• _Textabschnitt_:
Seine Anstrengung drückte sich im folgenden darin aus, daß er ungewöhnlich kurze, scharfe Antworten gab. Ich fragte:

– Hatten Sie solche Momente der Ermüdung, der Verzweiflung nicht manchmal im Kriege? Sie sprechen in Ihren Artikeln, besonders nachher so bitter von Brüderlichkeit, daß ich eine Enttäuschung über alles Geschehene herauslese, auch über den Sieg. Einmal schrieben Sie ungefähr: der Keim der Dekadenz steckt schon in einer siegreichen Nation. Das ist beinah zu philosophisch, um von einem aktiven Manne zu stammen. –

Er zog den Mund herunter und sah mich mit einem leeren Blicke an, als er erwiderte:

»Mußte man nicht manchmal müde werden, als diese Dekadenz Jahre nach dem Siege anhielt? Jedes Volk hatte heldenhafte Anstrengungen gemacht. Aber uns schien, als entginge uns der Preis.«

– Daß Sie sich in Paris betrogen fühlten, läßt sich begreifen, sagte ich. Aber warum sprechen Sie und die Ihrigen von einem Fiume »sacrificato«, nur weil es Ihre Freunde von gestern, die Alliierten festhielten? Einer, der damals im Vordergrunde stand, sagte mir, Fiume wäre erst durch das Plebiszit in die Debatte geworfen worden und habe damals Orlando, diesen Parlamentarier par excellence, magisch angezogen, nur weil es ein populäres Stichwort war. Warum wurde Fiume gleich nach dem Kriege heilig gesprochen, als wäre es eine Stadt italienischer Geschichte und Kultur wie Florenz oder Bologna? –

Er sah noch immer dumpf vor sich hin und sagte:

»Das war durchaus kein parlamentarischer Trick. Fiume war eine italienische Stadt, uns teuer wie jede andere. Dort waren Irredentisten wie in Triest und Trient, die zu uns wollten.«

Ich sprach von den vielen Fiumanern, die in Wahrheit d'Annunzio abgelehnt haben sollen.

• _Einträge_:
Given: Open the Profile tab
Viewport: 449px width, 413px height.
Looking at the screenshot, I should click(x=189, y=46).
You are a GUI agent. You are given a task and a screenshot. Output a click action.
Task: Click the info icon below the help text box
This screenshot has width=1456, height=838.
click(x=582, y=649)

* * *

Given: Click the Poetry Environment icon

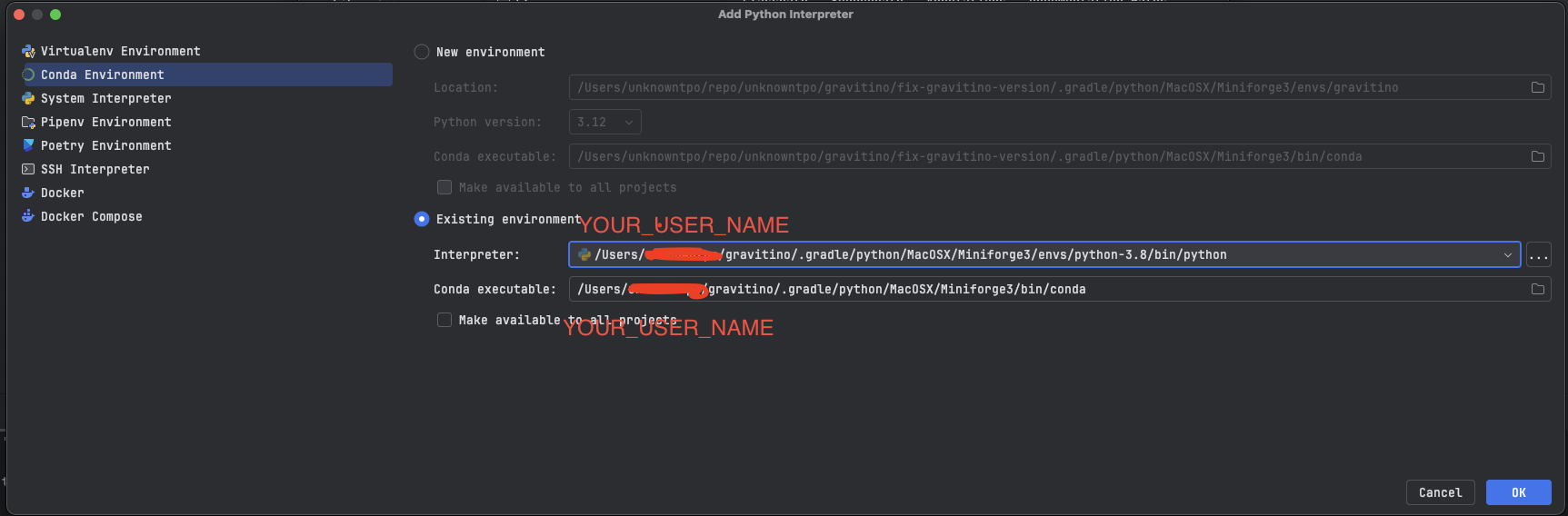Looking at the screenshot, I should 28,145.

• _Ihre Aufgabe_: Welche beiden Städte nennt der Antwortende im Gesprächsauszug über Fiume, in denen es ebenso wie in Fiume Irredentisten gab?

• _Ergebnis der Aufgabe_: Triest und Trient.